Dalam pertemuan tersebut, Ganefri terlibat diskusi dengan Kepala Staf Kepresidenan Jenderal TNI (Purn.) Dudung Abdurachman, Menteri Pelindungan Pekerja Migran Indonesia Drs. Mukhtarudin, serta Wakil Menteri Ketenagakerjaan RI Dr. Ir. H. Afriansyah Noor, S.T., M.Si., IPU.
Keterlibatan UNP dalam gerakan ini merupakan tindak lanjut Nota Kesepahaman antara UNP dan Kementerian Pelindungan Pekerja Migran Indonesia/Badan Pelindungan Pekerja Migran Indonesia mengenai kerja sama program persiapan dan penempatan calon pekerja migran Indonesia ke luar negeri.
Melalui kolaborasi tersebut, UNP menegaskan perannya dalam memperkuat literasi migran aman lewat pendidikan, sosialisasi, dan pengembangan kapasitas bagi mahasiswa serta masyarakat. Langkah ini juga sejalan dengan upaya pemerintah mencegah penempatan pekerja migran Indonesia secara nonprosedural dan menekan risiko tindak pidana perdagangan orang (TPPO).
Ganefri menilai perguruan tinggi memiliki posisi strategis dalam membekali generasi muda dengan pemahaman mengenai migrasi yang aman, legal, dan bermartabat. “UNP siap mendukung Gerakan Nasional Migran Aman melalui penguatan edukasi, literasi, dan kolaborasi lintas sektor. Perguruan tinggi harus hadir memberikan pemahaman kepada masyarakat agar calon pekerja migran memiliki kesiapan dan pengetahuan yang memadai,” ujarnya.

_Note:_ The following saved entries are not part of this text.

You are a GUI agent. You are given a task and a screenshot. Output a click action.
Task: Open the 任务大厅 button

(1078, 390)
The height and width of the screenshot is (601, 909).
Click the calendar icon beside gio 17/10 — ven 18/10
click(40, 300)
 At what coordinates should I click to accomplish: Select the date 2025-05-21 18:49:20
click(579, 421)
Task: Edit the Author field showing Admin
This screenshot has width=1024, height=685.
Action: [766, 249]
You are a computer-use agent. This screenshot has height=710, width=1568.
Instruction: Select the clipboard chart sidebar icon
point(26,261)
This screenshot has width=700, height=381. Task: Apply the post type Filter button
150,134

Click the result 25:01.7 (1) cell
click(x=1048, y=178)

Secara nasional, Gerakan Nasional Migran Aman difokuskan pada peningkatan literasi migran aman, penguatan edukasi berbasis desa dan komunitas, serta optimalisasi peran pemangku kepentingan untuk membangun ekosistem perlindungan pekerja migran Indonesia yang aman, legal, dan bermartabat.
Program ini juga mendukung pencapaian Sustainable Development Goals (SDGs), khususnya SDG 4 tentang Pendidikan Berkualitas, SDG 8 tentang Pekerjaan Layak dan Pertumbuhan Ekonomi, serta SDG 16 tentang Perdamaian, Keadilan, dan Kelembagaan yang Tangguh melalui pencegahan TPPO dan penguatan perlindungan pekerja migran Indonesia.